- **Given data**:
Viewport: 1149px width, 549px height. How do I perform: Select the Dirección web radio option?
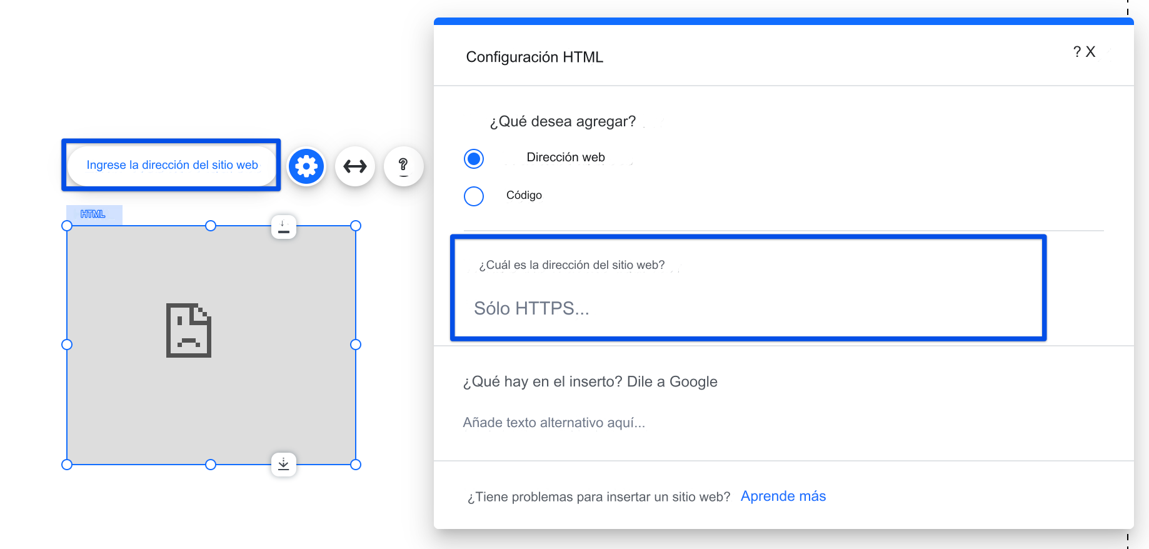(474, 159)
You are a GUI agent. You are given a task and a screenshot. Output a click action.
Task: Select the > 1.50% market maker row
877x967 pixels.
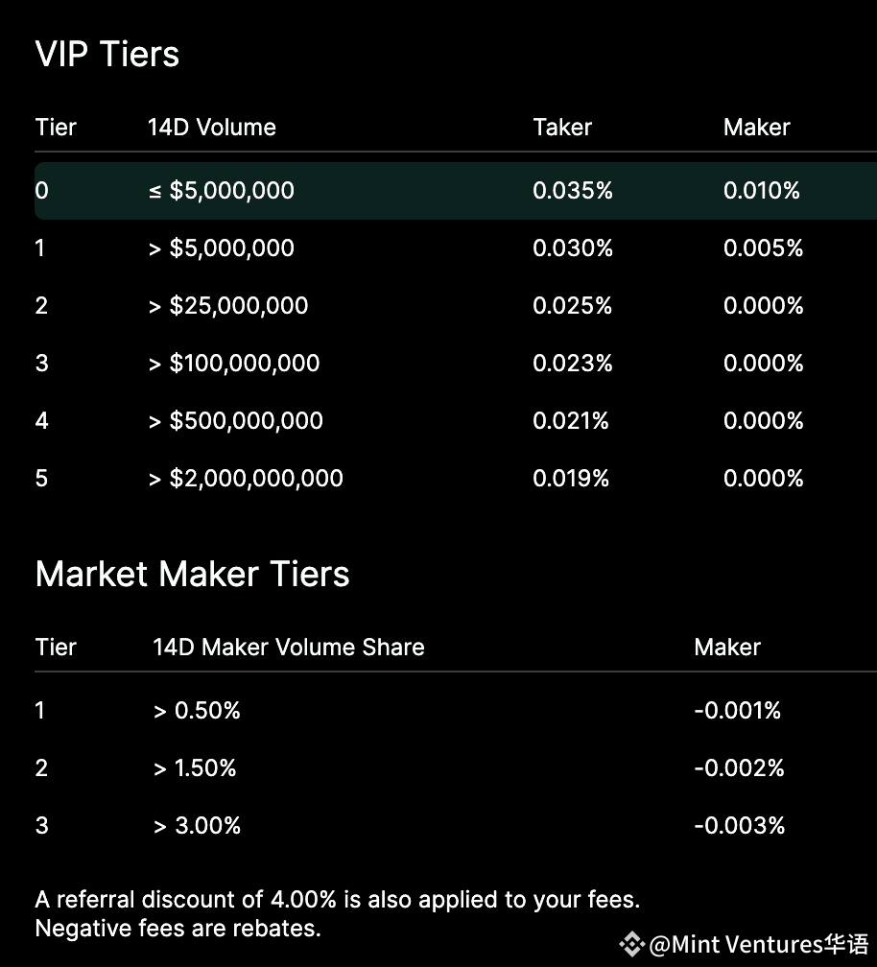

- **What is expected**: Restate the listing word for word, pictures excluded.

- **Result of the exercise**:
Viewport: 1149px width, 549px height. How do I perform: Select the Dirección web radio option?
(474, 159)
You are a GUI agent. You are given a task and a screenshot. Output a click action.
Task: Select the > 1.50% market maker row
877x967 pixels.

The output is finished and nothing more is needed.